Update every line of the listing, substituting "History" for "Bookmarks" and leaving everything else unchanged. Omit the pictures from your answer.

Element and text position data:
═══
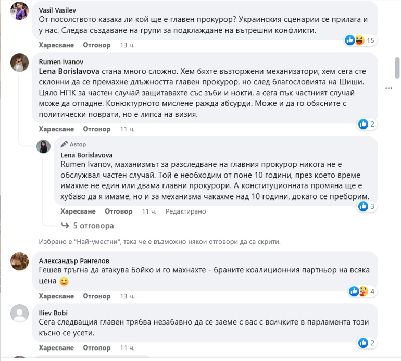The image size is (401, 361).
Task: Reply to Rumen Ivanov's comment via Отговор
Action: [97, 129]
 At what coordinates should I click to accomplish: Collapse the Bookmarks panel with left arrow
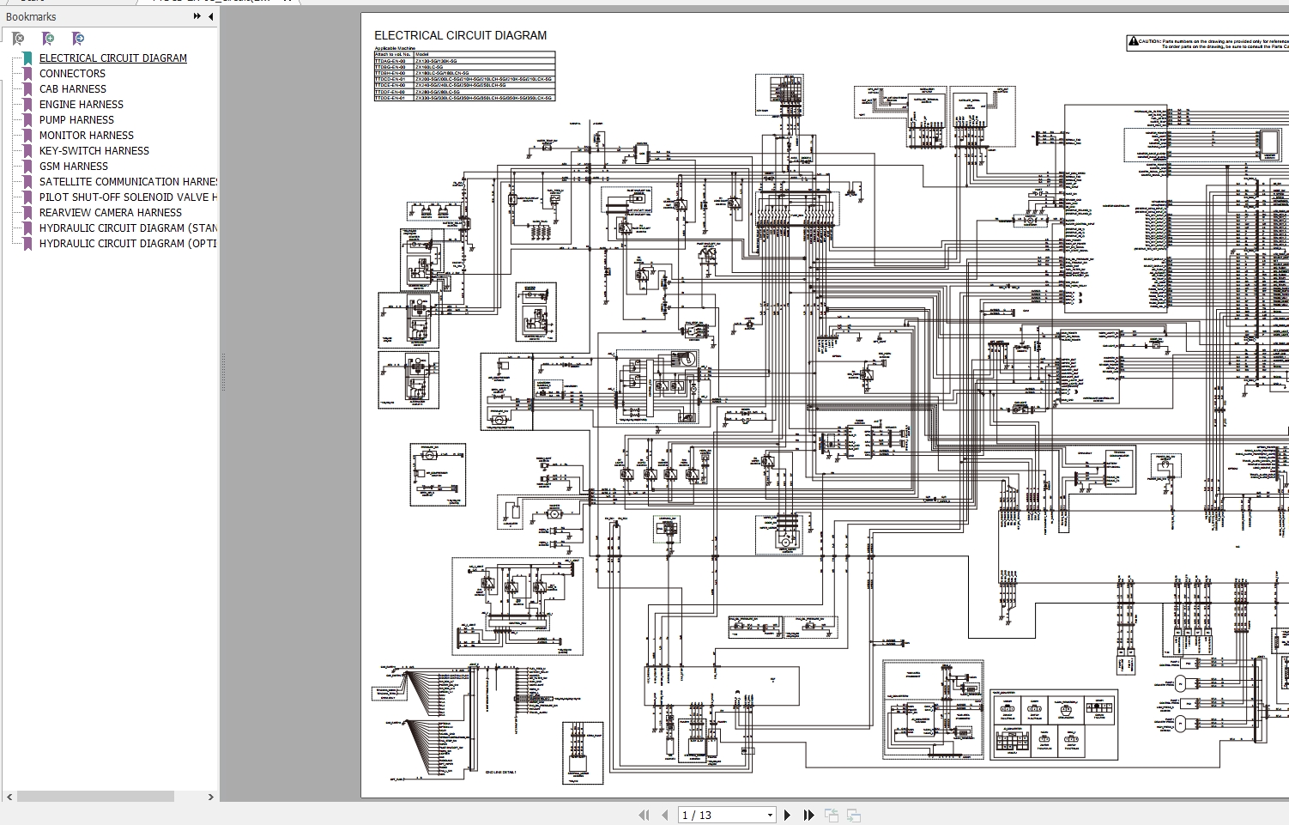point(211,16)
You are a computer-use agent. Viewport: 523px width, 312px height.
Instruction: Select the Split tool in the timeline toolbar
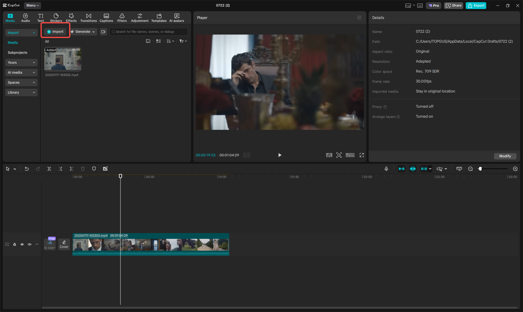[49, 168]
═══
The solution:
The image size is (401, 361).
Task: Reply to Rumen Ivanov's comment via Отговор
Action: [97, 129]
 At what coordinates should I click to accomplish: Collapse the History panel with left arrow
point(211,16)
You are a computer-use agent. Viewport: 523px width, 312px height.
Instruction: Select the Split tool in the timeline toolbar
[49, 168]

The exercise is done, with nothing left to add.